Kolega pyta kolegę:
- I jak było po zakończeniu roku?
- Eeeee, dwa razy dostałem lanie od ojca..
- Dlaczego aż dwa ?
- Pierwszy raz jak zobaczył świadectwo, a drugi jak się połapał, że to jego.
*
Co to jest dziedziczność? - pyta nauczyciel ucznia.
- Dziedziczność to jest wtedy, gdy uczeń dostaje dwóję za wypracowanie, które napisał jego ojciec.
*
Nauczyciel historii wpada zdenerwowany do pokoju nauczycielskiego i mówi do dyrektora:
- Ech, ta druga "a"! Nie wytrzymam z tymi baranami! Pytam ich, kto wziął Bastylię, a oni krzyczą, że to żaden z nich!
- Niech się Pan nie denerwuje - uspokaja dyrektor - może to rzeczywiście ktoś z innej klasy?
*
Kapral szkoli szeregowców:
-Woda wrze w temperaturze 90 stopni.
-A nas uczono w szkole, że woda wrze w temperaturze 100 stopni!
-Niemożliwe!! - mówi kapral sprawdzając coś w swoim notesie.

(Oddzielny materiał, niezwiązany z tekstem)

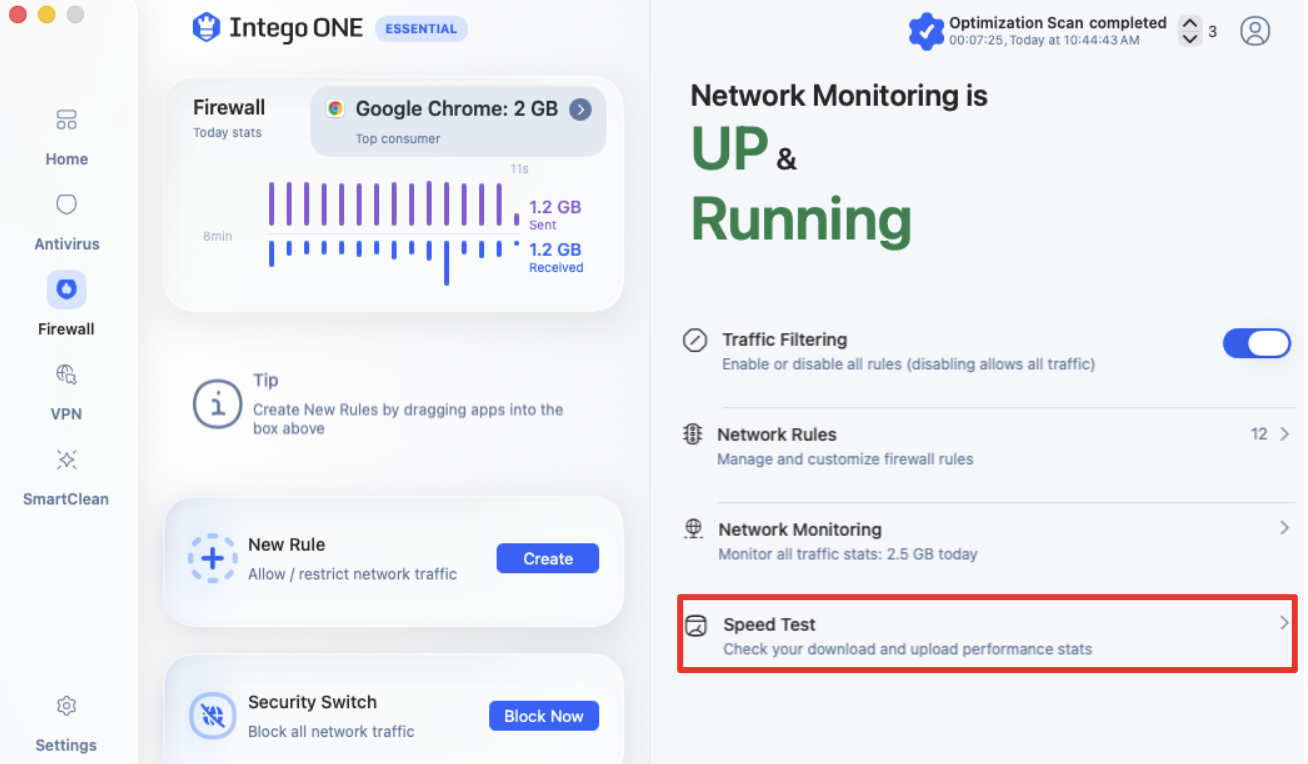This screenshot has height=764, width=1308.
Task: Expand Network Rules chevron
Action: [1285, 434]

-Tak, macie rację. Woda wrze w temperaturze 100 stopni, a 90 stopni to kąt prosty !
*
Jasiu, powiedz jakieś zdanie w trybie oznajmiającym.
- Koń ciągnie furę.
- A teraz w trybie rozkazującym.
- Wio!
*
Jeden przedszkolak mówi do drugiego:
- U mnie w domu modlimy się przed każdym posiłkiem.

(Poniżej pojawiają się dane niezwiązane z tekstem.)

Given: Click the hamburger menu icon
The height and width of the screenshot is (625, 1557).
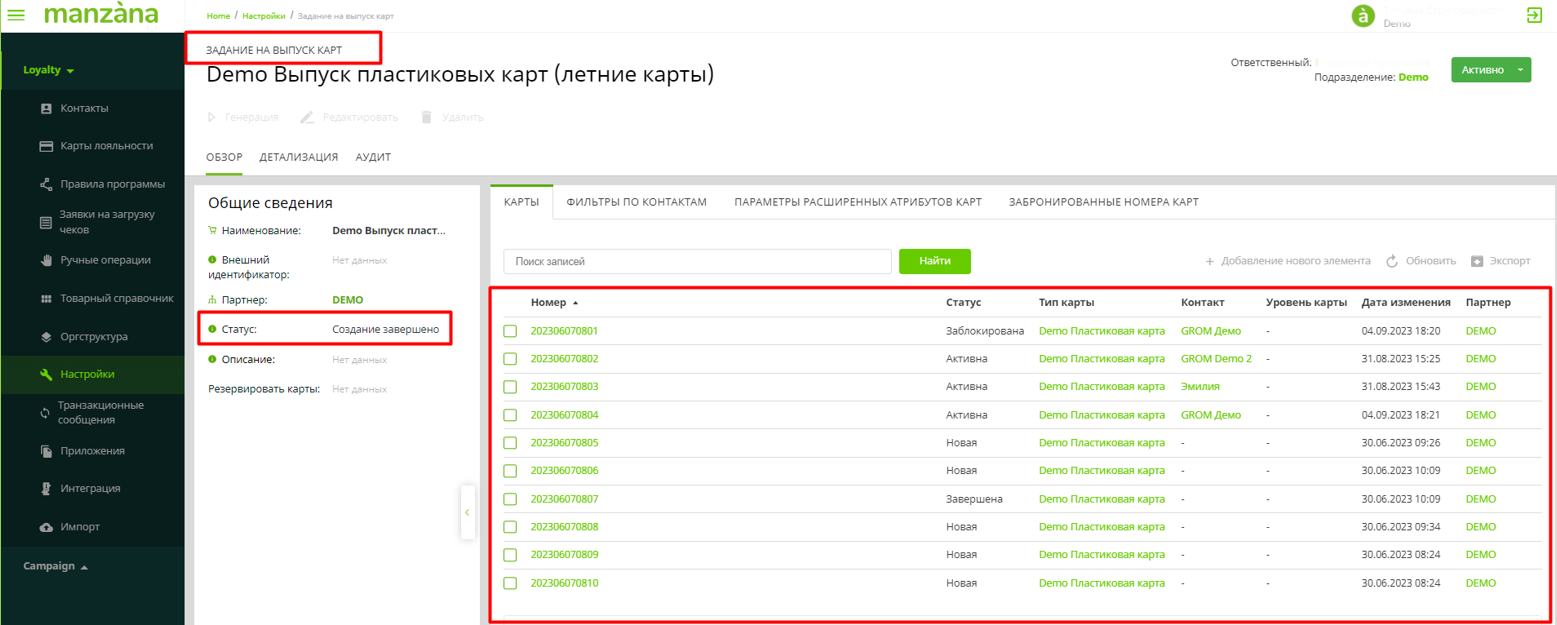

- U mnie nie - odpowiada drugi.
- Nieee?! - dziwi się pierwszy.
- Nie! Mama dobrze gotuje.
*
Nauczyciel napisał na tablicy wzór chemiczny:
- Jasiu, co ten wzór oznacza?
- To jest, ojej, mam to na końcu języka...
- Dziecko wypluj to natychmiast, bo to kwas siarkowy!
*
W przeddzień Walentynek przychodzi
Jasio do szkoły i mówi:
- Poproszę kartkę z napisem:
"Tylko dla Ciebie", 20 sztuk.
*
Krysiu - pyta nauczycielka matematyki - jak podzieliłabyś cztery ziemniaki między pięciu harcerzy?
- Zrobiłabym sałatkę ziemniaczaną!
*
Po cyklu zajęć o ptakach zimą, nauczycielka, chcąc sprawdzić co dzieci zapamiętały pyta: - Jak nazywa się ptak, który zostaje na zimę, jest szaro-brązowy i lubi ćwierkać?
- Wróbel.
- Brawo. A ten, który ma żółty brzuszek i lubi słoninkę?
- Sikorka.
- Tak, a ptaszek, który przylatuje na zimę, ma czerwony brzuszek?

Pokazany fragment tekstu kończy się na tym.